No Japão, o desemprego é sem dúvida menos institucionalizado, mas por razões muito diferentes daquelas do caso brasileiro. É certo que os níveis de desemprego foram sensivelmente reduzidos até muito recentemente. Ademais – e esta é uma diferença notável –, a gestão do emprego estava entregue às empresas (normalmente grandes empresas), mais do que ao Estado. Só recentemente é que as grandes empresas passaram a demitir em maior escala, revertendo a política prévia de reter a mão-de-obra excedente, administrando sua alocação nas redes de firmas cooperantes.

Não sem razão, portanto, para os trabalhadores cultural e subjetivamente formados sob o signo do sistema de "emprego vitalício" – e que são quase exclusivamente os homens –, a experiência do desemprego esteve (e ainda está) marcada pela vergonha social, pelo sofrimento subjetivo da humilhação. Por isso mesmo, a inscrição nas agências de emprego é percebida como desonrosa.
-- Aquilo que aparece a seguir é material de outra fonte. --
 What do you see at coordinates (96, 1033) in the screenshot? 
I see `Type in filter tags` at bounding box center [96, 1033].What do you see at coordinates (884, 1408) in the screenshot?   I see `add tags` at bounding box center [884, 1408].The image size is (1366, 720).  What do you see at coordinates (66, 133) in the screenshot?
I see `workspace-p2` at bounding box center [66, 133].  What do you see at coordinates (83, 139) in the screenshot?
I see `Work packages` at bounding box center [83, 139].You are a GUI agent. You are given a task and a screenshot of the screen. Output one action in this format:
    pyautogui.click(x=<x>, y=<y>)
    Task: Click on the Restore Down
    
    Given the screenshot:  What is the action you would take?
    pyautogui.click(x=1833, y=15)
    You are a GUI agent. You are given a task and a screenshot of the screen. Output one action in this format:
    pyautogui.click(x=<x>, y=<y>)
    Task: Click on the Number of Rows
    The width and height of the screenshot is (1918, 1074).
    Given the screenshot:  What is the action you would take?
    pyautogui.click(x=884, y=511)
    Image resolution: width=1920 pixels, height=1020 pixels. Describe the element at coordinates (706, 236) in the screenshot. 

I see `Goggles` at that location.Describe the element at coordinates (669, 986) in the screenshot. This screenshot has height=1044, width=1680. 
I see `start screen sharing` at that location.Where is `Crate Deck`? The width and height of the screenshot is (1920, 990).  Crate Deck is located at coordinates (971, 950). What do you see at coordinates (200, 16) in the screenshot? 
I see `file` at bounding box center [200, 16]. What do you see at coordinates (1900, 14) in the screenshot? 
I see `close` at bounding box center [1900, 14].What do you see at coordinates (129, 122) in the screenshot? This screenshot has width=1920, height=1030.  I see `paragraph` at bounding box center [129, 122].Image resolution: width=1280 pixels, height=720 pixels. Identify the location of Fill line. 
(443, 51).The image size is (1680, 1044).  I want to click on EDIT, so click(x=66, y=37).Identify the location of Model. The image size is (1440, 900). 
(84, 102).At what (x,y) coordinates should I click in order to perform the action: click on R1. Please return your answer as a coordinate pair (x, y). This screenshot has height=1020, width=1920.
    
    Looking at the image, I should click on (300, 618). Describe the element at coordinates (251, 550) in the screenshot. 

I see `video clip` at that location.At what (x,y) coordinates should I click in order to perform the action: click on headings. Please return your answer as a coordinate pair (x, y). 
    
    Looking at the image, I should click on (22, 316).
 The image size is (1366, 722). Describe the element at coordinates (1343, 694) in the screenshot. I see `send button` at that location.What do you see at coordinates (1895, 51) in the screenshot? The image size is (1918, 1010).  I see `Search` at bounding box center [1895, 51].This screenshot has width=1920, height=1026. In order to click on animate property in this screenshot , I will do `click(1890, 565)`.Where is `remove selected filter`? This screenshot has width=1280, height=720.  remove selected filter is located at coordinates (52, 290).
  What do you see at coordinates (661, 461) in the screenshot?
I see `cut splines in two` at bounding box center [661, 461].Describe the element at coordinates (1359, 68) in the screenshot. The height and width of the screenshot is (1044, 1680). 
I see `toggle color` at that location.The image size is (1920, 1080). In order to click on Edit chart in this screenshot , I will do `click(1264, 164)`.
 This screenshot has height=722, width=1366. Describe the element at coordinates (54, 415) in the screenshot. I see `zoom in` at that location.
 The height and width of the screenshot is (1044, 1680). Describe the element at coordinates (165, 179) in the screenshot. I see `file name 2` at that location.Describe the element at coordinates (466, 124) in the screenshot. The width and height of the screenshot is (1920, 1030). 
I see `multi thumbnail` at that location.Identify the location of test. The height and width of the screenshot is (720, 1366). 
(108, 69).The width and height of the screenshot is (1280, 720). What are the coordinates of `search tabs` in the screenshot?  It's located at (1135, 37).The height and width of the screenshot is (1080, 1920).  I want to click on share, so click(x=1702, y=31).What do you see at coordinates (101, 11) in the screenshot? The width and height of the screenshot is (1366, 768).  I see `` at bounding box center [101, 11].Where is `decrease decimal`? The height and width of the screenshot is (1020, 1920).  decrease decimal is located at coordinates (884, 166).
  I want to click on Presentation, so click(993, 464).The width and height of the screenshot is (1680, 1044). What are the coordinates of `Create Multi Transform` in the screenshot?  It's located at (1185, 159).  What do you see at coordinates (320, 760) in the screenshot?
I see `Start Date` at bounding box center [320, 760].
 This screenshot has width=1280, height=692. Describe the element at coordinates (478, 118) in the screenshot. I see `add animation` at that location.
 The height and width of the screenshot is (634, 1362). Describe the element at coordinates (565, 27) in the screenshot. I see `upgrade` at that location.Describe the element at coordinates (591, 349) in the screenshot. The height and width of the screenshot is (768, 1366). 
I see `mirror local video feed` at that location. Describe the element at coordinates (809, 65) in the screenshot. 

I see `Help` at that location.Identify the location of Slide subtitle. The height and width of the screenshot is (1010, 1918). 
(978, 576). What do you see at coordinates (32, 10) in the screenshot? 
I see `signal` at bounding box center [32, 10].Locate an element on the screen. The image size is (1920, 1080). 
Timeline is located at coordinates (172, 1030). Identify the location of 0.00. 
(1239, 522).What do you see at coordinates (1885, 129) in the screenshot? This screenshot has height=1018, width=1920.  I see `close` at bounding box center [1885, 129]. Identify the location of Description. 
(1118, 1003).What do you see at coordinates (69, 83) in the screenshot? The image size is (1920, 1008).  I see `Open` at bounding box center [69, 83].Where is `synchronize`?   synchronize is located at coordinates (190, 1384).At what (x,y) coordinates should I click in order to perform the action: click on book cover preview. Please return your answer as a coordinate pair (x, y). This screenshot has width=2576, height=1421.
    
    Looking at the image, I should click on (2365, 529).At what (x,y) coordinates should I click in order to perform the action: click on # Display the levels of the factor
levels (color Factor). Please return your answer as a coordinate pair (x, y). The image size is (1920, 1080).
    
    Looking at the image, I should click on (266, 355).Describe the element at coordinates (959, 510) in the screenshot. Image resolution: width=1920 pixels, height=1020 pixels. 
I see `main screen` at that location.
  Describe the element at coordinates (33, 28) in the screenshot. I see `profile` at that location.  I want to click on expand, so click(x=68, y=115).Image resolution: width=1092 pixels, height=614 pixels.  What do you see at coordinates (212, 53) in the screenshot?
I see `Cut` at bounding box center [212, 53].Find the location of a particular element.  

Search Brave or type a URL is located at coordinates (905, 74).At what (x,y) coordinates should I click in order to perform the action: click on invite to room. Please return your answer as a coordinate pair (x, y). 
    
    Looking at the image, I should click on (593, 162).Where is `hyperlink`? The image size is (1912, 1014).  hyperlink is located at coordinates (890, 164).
O desemprego não apenas é estruturalmente menor, mas a sua "subenumeração" (se quisermos reduzir o assunto à sua dimensão estatística) seria incompreensível fora de um quadro cultural que afasta o indivíduo do novo sistema de proteção que está se constituindo. Por certo, os empregos atípicos também se multiplicam (22% da população assalariada em 1998) e também sob formas diversas: o contrato temporário (arubaito), concentrado entre os jovens; o emprego não-titular (shokutaku) que atinge os ativos mais idosos; e, por fim, o chamado part-timer (aliás, muito mal denominado, pois ele implica freqüentemente uma duração de trabalho comparável ao tempo integral, mas sem os benefícios de seguridade social), que abrange 95% das mulheres ocupadas, em grande parte retomando uma atividade depois de ter criado os filhos.27 Ademais, para as categorias de mão-de-obra que não detêm um emprego registrado, as fronteiras entre o desemprego e o emprego, e mesmo entre atividade e inatividade, são mais descontínuas e incertas, pois no Japão (à diferença da França) as interrupções de emprego não são sistematicamente categorizadas e reconhecidas como desemprego, especialmente quando elas não dão direito a uma indenização. Uma das razões freqüentemente evocadas para explicar o fraco nível de desemprego durante os períodos de crise é que as mulheres, tendo perdido o seu emprego precário, não se lançariam à procura de um novo emprego (Freyssinet, 1984). As normas de atividade e os comportamentos em relação ao desemprego e ao emprego são muito diferenciados em função do gênero, mas também da posição no ciclo de vida (Sugita, 2002).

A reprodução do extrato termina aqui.